◆ **DIRECTIONS FOR THIS TASK**
According to the text on the University of the South Pacific, what are the funds the Fiji Government is withholding, if they are not grants?

◆ **EXTRACT**
****

Would a consumer ever take a loaf of bread from a shop but inform the shop-keeper “I am not going to pay you for this loaf of bread until you fix up your management?”

That is exactly what the public sees happening at The University of the South Pacific, the premier regional university.

One of the customers, the Fiji Government, who is also a minority shareholder in the shop, is telling the USP Council that will not pay its bill to USP for teaching Fiji Government sponsored students at USP until its “conditions” are met.

You know exactly what an ordinary shopkeeper would tell that customer anywhere in the Pacific.

The media is reporting that the Fiji Government is threatening the withholding of its “grant”.

But the public should be clear that the funds being withheld are NOT “grants”.

They are legally required payments for a service being delivered by USP.

USP Council would be entitled to sue the Fiji Government or tell its students to go elsewhere.

Fortunately, the other regional governments and donors to USP are all too aware of the importance of maintaining USP as the productive tertiary training institution it really is and its great use to the region (including Australia and New Zealand).

So how do you explain the mess at USP? One key problem is that the membership of USP Council does NOT represent proportionately the true shareholders of USP.

The Fiji Government has an unfair government representation, out of proportion to its contribution to USP’s Budget.

The Fiji Government is NOT the majority contributor to USP’s budget, even if the largest proportion of USP’s students are from Fiji.

The Fiji public must also ask why some representatives of the Fiji Government are interfering with the governance of USP, when there is a USP Council responsible for its management.

****

◆ **COLLECTED DATA**
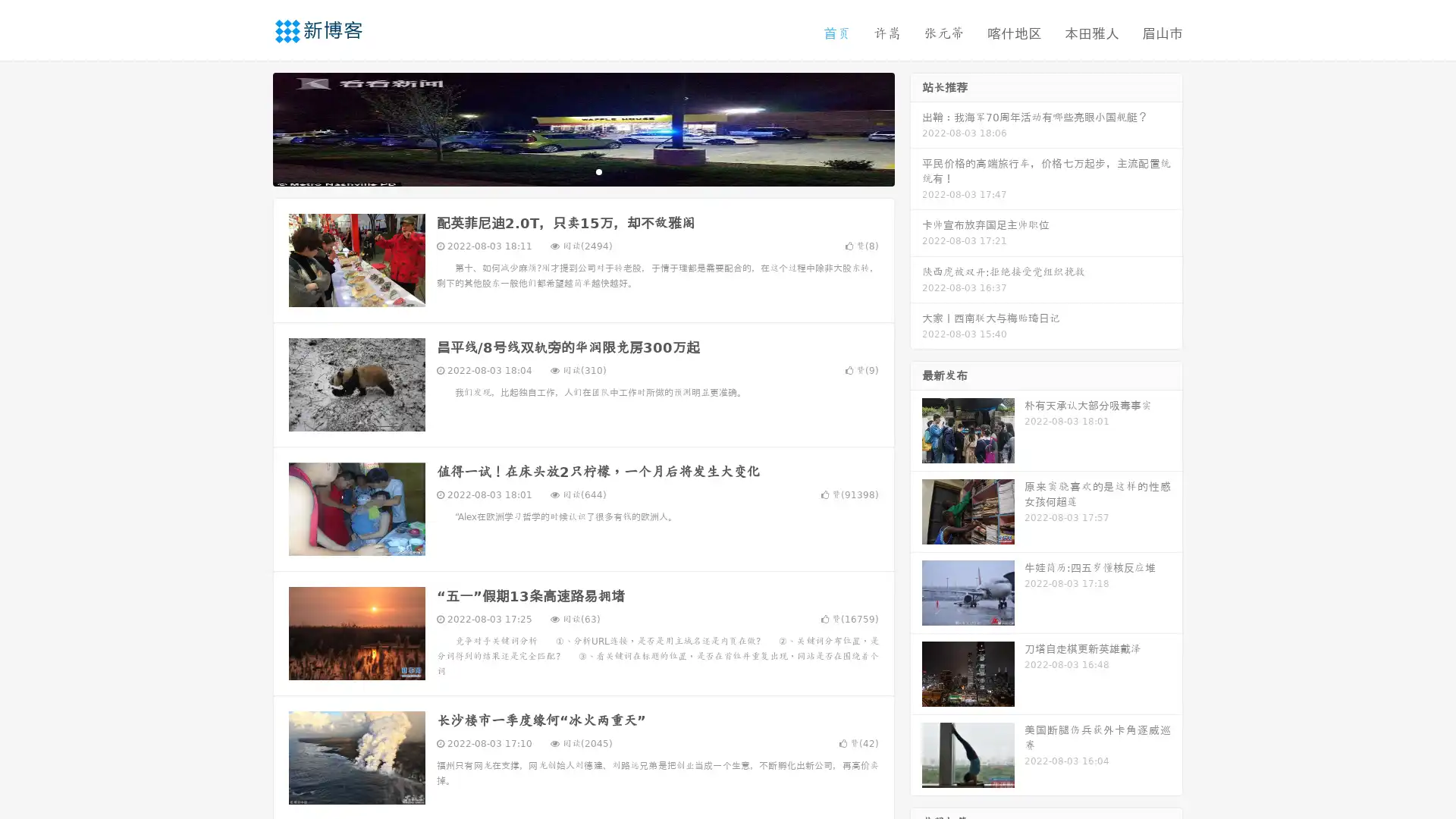 The width and height of the screenshot is (1456, 819). What do you see at coordinates (582, 171) in the screenshot?
I see `Go to slide 2` at bounding box center [582, 171].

****

◆ **REPLY**
They are legally required payments for a service being delivered by USP.